Woher die Wut? Das außerirdische Leben, über das wir seit Jahrzehnten in Büchern und Filmen sehnsüchtige Vorhersagen machen, will und will keinen Kontakt mit uns aufnehmen. Wir sind, so müssen wir uns eingestehen, vollkommen allein in der Dunkelheit.
Es ist wahrscheinlich nicht für ihre Leistungen in Sachen Erbauungsliteratur, für die die englische Schriftstellerin Samantha Harvey nun mit dem Booker Prize ausgezeichnet worden ist. Ihr Roman „Umlaufbahnen“ verlangt seinen Protagonisten das Äußerste ab. Nämlich die Kraft, an das Leben zu glauben. Schwierig, insbesondere, wenn man von der Annahme, der eigene Planet stehe im Zentrum von allem, zum Bewusstsein gelangt, dass er doch nur einer von vielen ist.

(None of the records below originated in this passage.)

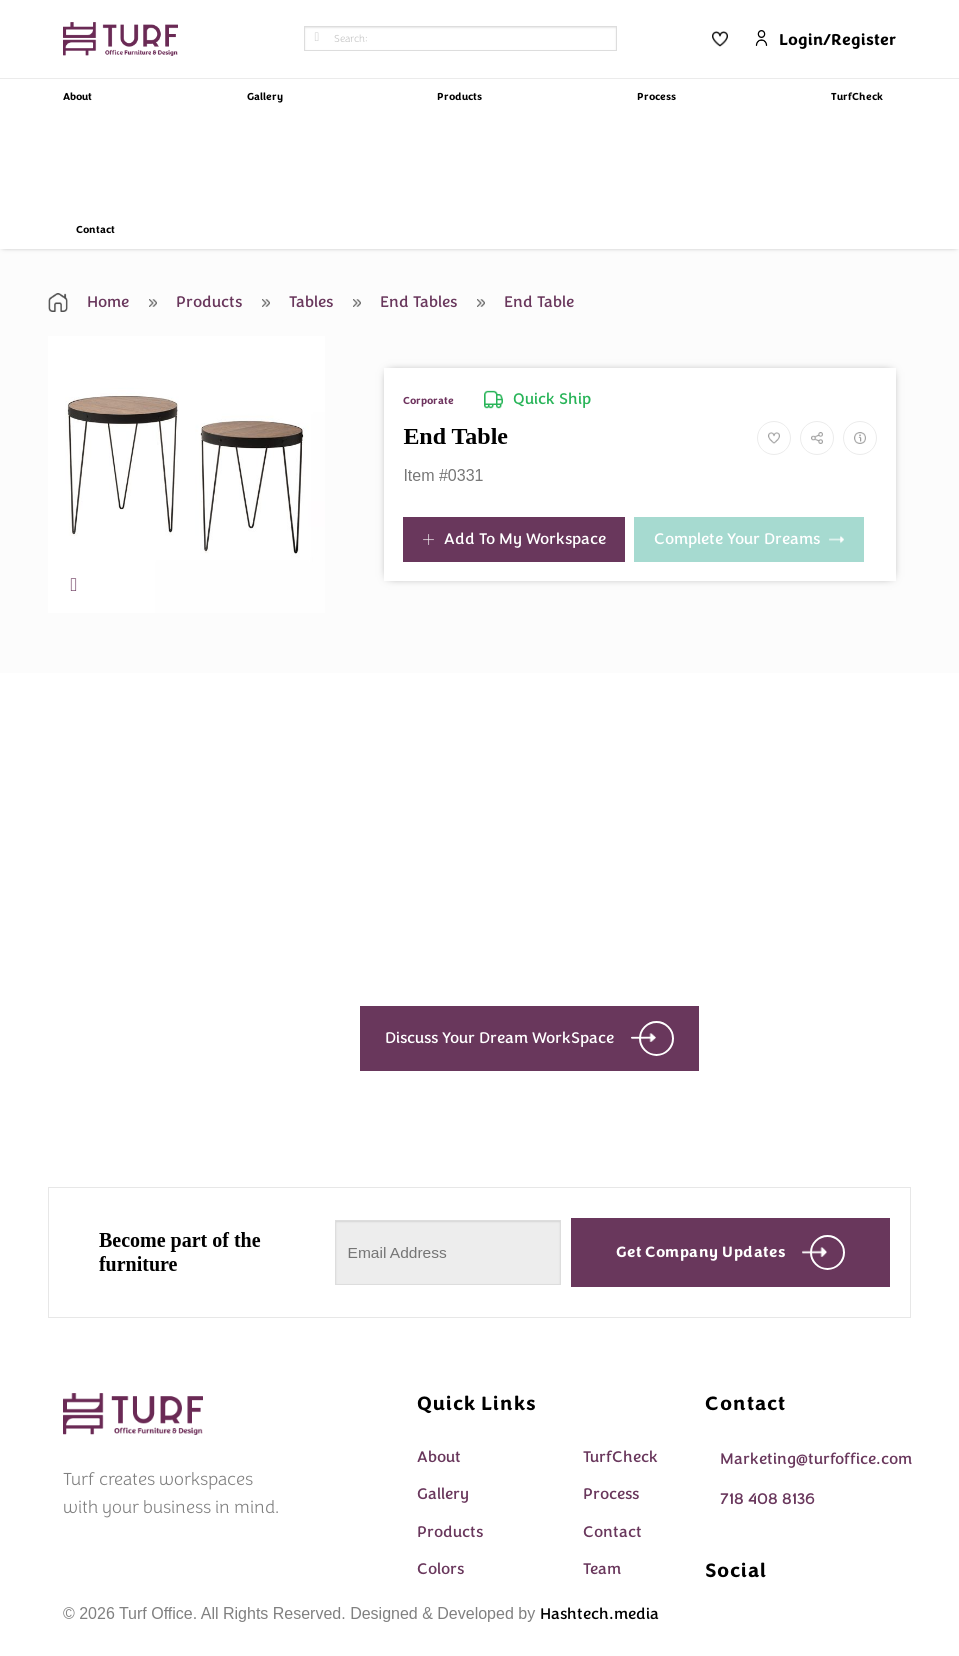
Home (88, 302)
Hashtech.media (599, 1614)
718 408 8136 (767, 1499)
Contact (95, 230)
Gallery (265, 97)
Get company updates (731, 1252)
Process (656, 97)
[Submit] (317, 39)
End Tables (405, 302)
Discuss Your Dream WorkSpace (529, 1038)
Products (459, 97)
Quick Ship (537, 399)
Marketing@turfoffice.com (816, 1459)
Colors (440, 1569)
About (77, 97)
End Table (525, 302)
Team (602, 1569)
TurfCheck (857, 97)
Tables (297, 302)
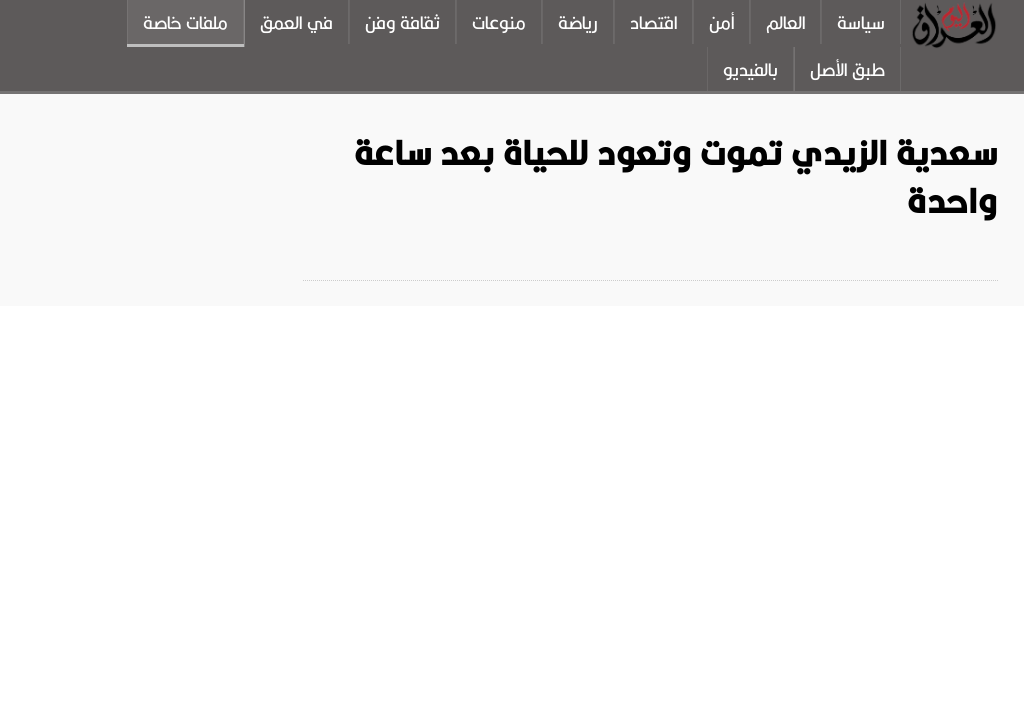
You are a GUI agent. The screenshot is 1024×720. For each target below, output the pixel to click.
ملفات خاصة (185, 23)
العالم (785, 23)
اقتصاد (653, 23)
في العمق (296, 23)
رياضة (578, 23)
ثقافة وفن (402, 23)
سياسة (861, 23)
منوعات (499, 23)
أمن (721, 23)
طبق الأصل (847, 70)
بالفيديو (750, 70)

„Umlaufbahnen“ erzählt von einer Forschungsreise. Sechs Astronautinnen und Astronauten, zwei Frauen und vier Männer aus unterschiedlichen Nationen, umkreisen in ihrer Forschungsstation neun Monate lang die Erde, um Antworten auf größere und noch größere Fragen zu bekommen. Erstere haben etwa mit wissenschaftlichen Experimenten zu tun, zweitere mit Überlegungen wie: Was ist das Leben ohne die Erde? Was ist die Erde ohne die Menschheit? Und was soll das eigentlich alles?
Das Leben, heißt es an einer Stelle, sei eine „Reihe von Illusionen und Tricks und Kniffen innerhalb eines Bewusstseins, das versucht, das Leben mittels Wahrnehmung und Träumen und Kunst zu verstehen.“ Und Tricks braucht es jede Menge, um die Illusion Leben aufrechtzuerhalten. Harvey berichtet von einem einzigen Tag in der Forschungsstation, von Morgensport über Wissenschaft bis Klo putzen. Nicht den Verstand zu verlieren, verlangt Disziplin. Ein geregelter Tagesablauf, gebunden an die koordinierte Weltzeit. Wer an einem Tag 16 Mal die Erde umkreist, 16 Sonnenaufgänge und 16 Sonnenuntergänge sieht, der muss seinem Verstand einen Anker geben.
Harvey schreibt über die Schönheit des Alls und die betörende Schwerelosigkeit, auch im übertragenen Sinn. Eben noch haben ihre Raumforscher Sehnsucht nach den Menschen da unten, nach ihrer Familie. Doch dann: Wie verführerisch ist der Gedanke, alles loszulassen, für immer im All zu blieben.
„Orbital“, so der Titel der englischen Originalausgabe„ wurde von der Literaturkritik in England und den USA gefeiert. Rechtzeitig zur deutschen Ausgabe ist jetzt auch der Booker Prize da. Den euphorischen Jurybegründungen kann man sich nur anschließen. „Umlaufbahnen“ ist ein schmales und zugleich ganz großes Buch. Und trotz aller Herausforderungen letztlich eine Liebeserklärung an das Menschsein.